Scatology / COIL

コイルは、サイキックTVのピーター・クリストファーソンがジョン・バランスと組んで始めたバンドです。
ピーターはスロビンググリッスルのメンバーでもあったのですが、スロビンググリッスルとサイキックTVの両方とも重ならない感じの音だと思います。
本作はコイルの実質的なファーストアルバムになりますが、楽曲の完成度がとても高いです。
アルバムタイトルやジャケットはセンセーショナルですが、音自体はとても洗練されていると感じました。
このため、過去の経歴からノイズミュージックの枠組みでとらえていた私は、コイルをノイズミュージックとして考えることが難しかったです。

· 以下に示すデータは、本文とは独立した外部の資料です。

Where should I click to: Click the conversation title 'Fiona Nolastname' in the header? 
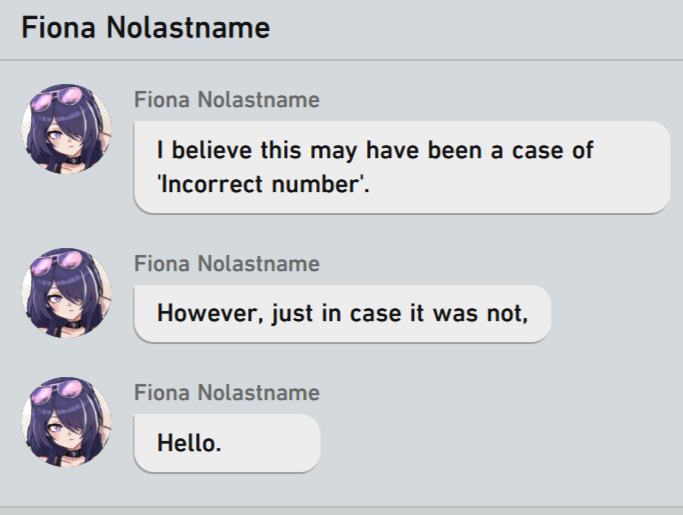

しかし、それはカテゴライズという愚かな考えにとらわれていただけであったと、のちになって、気付くようになりました。
本作の奔放さを例にとると、Virgine Prunesのギャビン・フライデーがボーカルをしている曲があったり、当初のアルバムには含まれていなかったでしが、再発盤にはソフトセルがカバーしてヒットしたTainted Loveのカバーが収められていたりと、その人脈も面白いです。
コイルは、2000年にTIME MACHINEライブと称して、ロンドンのロイヤルフェスティバルホールでコンサートを行っており、運良く、その場で観ることができました。
宇宙服のようなコスチュームで登場したメンバーが、暗いステージの中、機器を操作するという演出も凝っていて、他では見られない不思議な感じのステージでした。
コイルはゲイカルチャーの中で生まれた音楽としても、特異で最先端を常に進んでいることを、このステージからも感じられました。